WHAT YOU WILL DO:
1. In the passage, what did the writer find on arriving at the school first thing in the morning?
2. Reproduce the portion of the passage starting with "That 'Abram-esque' adventure" and going on through "hymns as well!).".

SELECTED PASSAGE:
It's been a wasted journey, I'm afraid.
Those were the words they used at the school when I went in first thing to find the assembly was cancelled.
Given the rain was chucking it down and I'd come all that way on foot (not that it's more than a five minute walk) - and would have to return in like manner - I could see what they meant.
Except it didn't really feel like a wasted journey at all. Some good fresh air and exercise. A chance to pop into the P5 class and see the children there. The people that I passed and spoke to on the journey there and back. Hardly a wasted journey.
I don't like to think that any journey's 'wasted' in the providence of God. Perhaps because I'm conscious that it is indeed a 'journey' that I'm on these days.
That 'Abram-esque' adventure where I do not really know just where it all will end. Just that I'm travelling. Going out from where I've been for long enough. Exploring new terrain. Going right on off the map.
But in thinking back, it seems as if my day has been a series of some rather different journeys.
The journey to school at the start of the day. And another small brick being set in place in the building of relationships.
Then later on a journey to the crematorium for the funeral of the man who'd died last week. The 'big man', Charlie. The massive Hearts and Monarchs fan.
It was different, the funeral service, I'm bound to say. Not quite the usual sort of format and not quite the sort of content that I'd normally expect. Music from the Hearts CD, with the singing of the songs the fans there sing. (We did have a couple of hymns as well!).
But I really quite enjoyed the time, if that's the word to use. 'Enjoyed' because there was for me the joy of God's own presence in it all. Like Jesus at the wedding there in Cana long ago. It was like he pitched up here as well.
I didn't wear the robes I usually do. That was, I think, symbolic in its way. I took off all the 'clothing' of religion. Like Jesus did.
I tried to get beside these folk and understand their grief. To share their joys and sorrows, to relate to their emotions and engage with all their feelings at this time. And yet to bring God's message to them all. As a friend, on a level with them. And not some distant, other-worldly piety which would leave them feeling cold.
I enjoyed the challenge and was conscious of the privilege it is to journey, just like Jesus did - journey to, and enter then, the world in which the people here now live.
Not a wasted journey. Not at all.
But I wondered, too, about the life this man had lived. How possible it always is to make of life a dreadful, wasted journey. To end up going nowhere in our lives. To miss the point. To lose the plot and wander off and miss the One who is himself 'the way'.
And live a life that is in fact, when all is said and done, another wasted journey. I tried to get that across to the folk. I felt it pretty strongly.
From there I had a journey to the hospital.

STORED DATA:

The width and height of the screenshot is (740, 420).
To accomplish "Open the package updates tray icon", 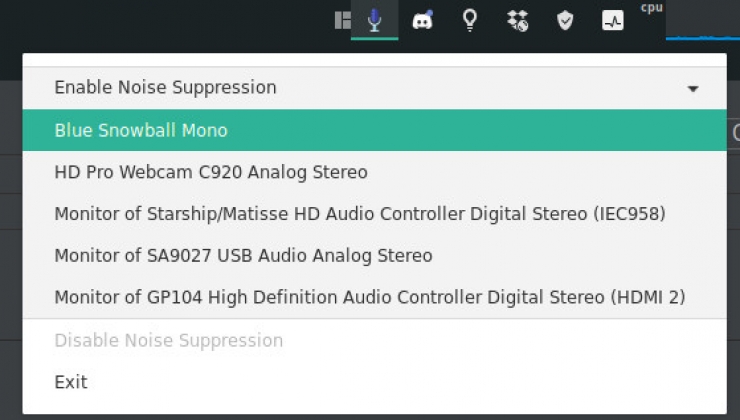I will 518,20.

RESULTS OF THE TASKS:
1. The assembly was cancelled.

2.
That 'Abram-esque' adventure where I do not really know just where it all will end. Just that I'm travelling. Going out from where I've been for long enough. Exploring new terrain. Going right on off the map.
But in thinking back, it seems as if my day has been a series of some rather different journeys.
The journey to school at the start of the day. And another small brick being set in place in the building of relationships.
Then later on a journey to the crematorium for the funeral of the man who'd died last week. The 'big man', Charlie. The massive Hearts and Monarchs fan.
It was different, the funeral service, I'm bound to say. Not quite the usual sort of format and not quite the sort of content that I'd normally expect. Music from the Hearts CD, with the singing of the songs the fans there sing. (We did have a couple of hymns as well!).